Python popen deadlocks

I have a python script that calls out to an external program using os.popen3(). That function returns file handle like objects for stdin, stdout, and stderr. I need to examine both stdout and stderr separately.

After running this script for a while I started to see it hang at times. This was especially true after I added in a parameter which increased the amount stderr. It turns out that there is a well known deadlock issue with the popen family of commands. Or, rather, it was not known to me until yesterday.

I started to tinker in my script using select.select() as a solution. That seemed a little foreign to my way of thinking so I changed directions and used separate threads for reading from the stderr and stdout file handles that os.popen2() returns.
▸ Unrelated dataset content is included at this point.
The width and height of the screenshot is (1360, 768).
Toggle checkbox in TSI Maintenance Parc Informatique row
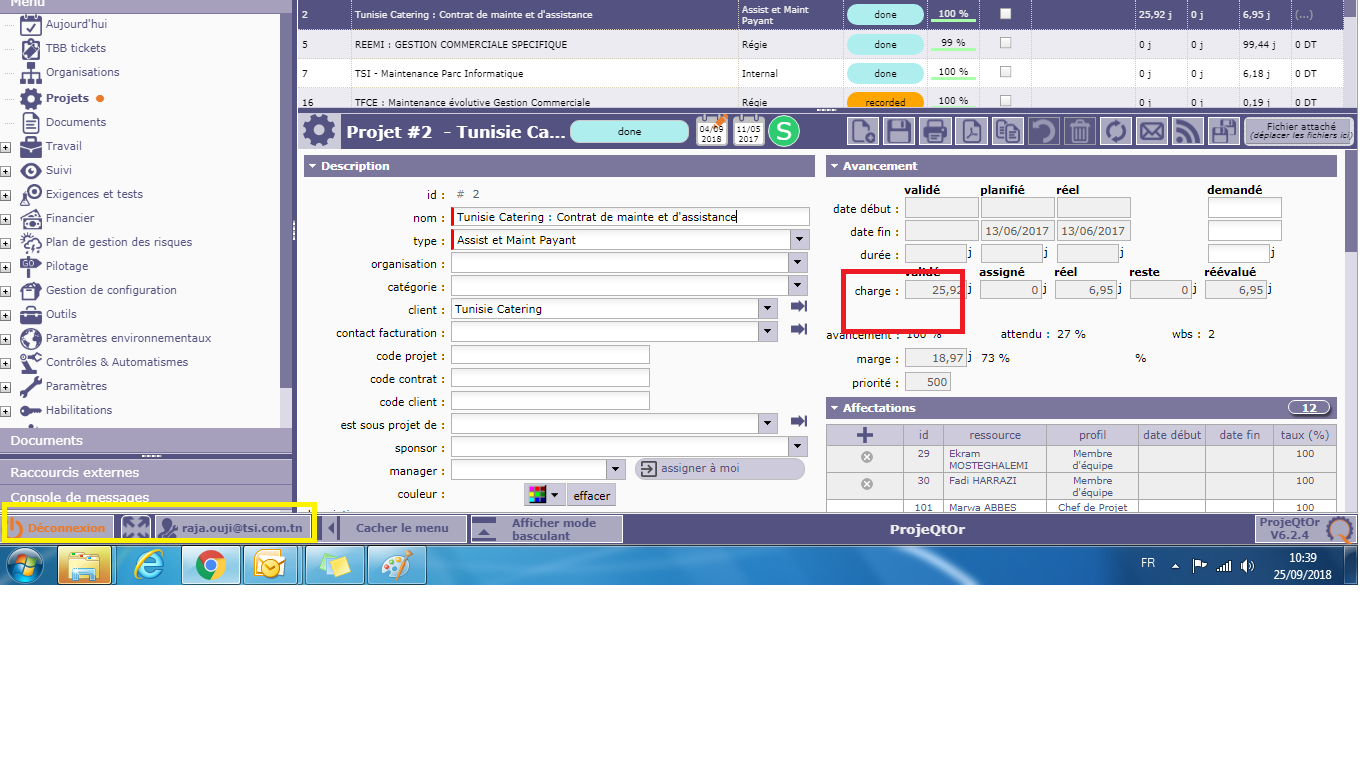pos(1006,72)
That seemed to do the trick so I'm pretty happy about that.

11 September 2008

Backups Reorganization pt. 10: Verification

I set up automated verification on the 4 backups servers on every backup job that they run. That simply involved the correct usage of the --verify option to rdiff-backup. This option calculates SHA1 checksums on files in the backups and compares them to the backups metadata. I don't put much stock in this process but feel that it is necessary to actually perform. Besides, the overhead is pretty low since the processing stays entirely on the backups server.

Rdiff-backup also sports a --compare-hash option in addition to --verify. The --compare-hash option actually calculates SHA1 checksums on the source server to compare to what is in the backups metadata. That seems nice but is probably going to be CPU intensive on the source server which I don't want. Still, I might just set it up as a weekly process to run in off hours. We'll see.

One thing that I learned is that Python < 2.4 doesn't support the decorator syntax in 2.4 and up. Rather than monkey with the small syntax differences and determining at runtime which Python version was executing the script, I just decided not to use decorators in one place where it would have been nice (but not necessary) to do so.

The next piece of this project will be to automate the test restores. That'll be slightly more tricky but ought to be satisfying to actually program up.

03 September 2008

Backups Reorganization pt. 9: Retrospect

I finally got around to addressing the backup of the one server that resides behind the firewall. I can't use the approach I had been using, that is, having the backups server initiate the backup because the backups server is itself outside of the firewall. The simplest thing to do is to backup the target server from within the firewall. As it turns out, my company has a couple of dozen terabytes of backup space inside the firewall all controlled by the Retrospect backup software. Setting up the job on the Retrospect server was easy and the initial backup of the target server is running now.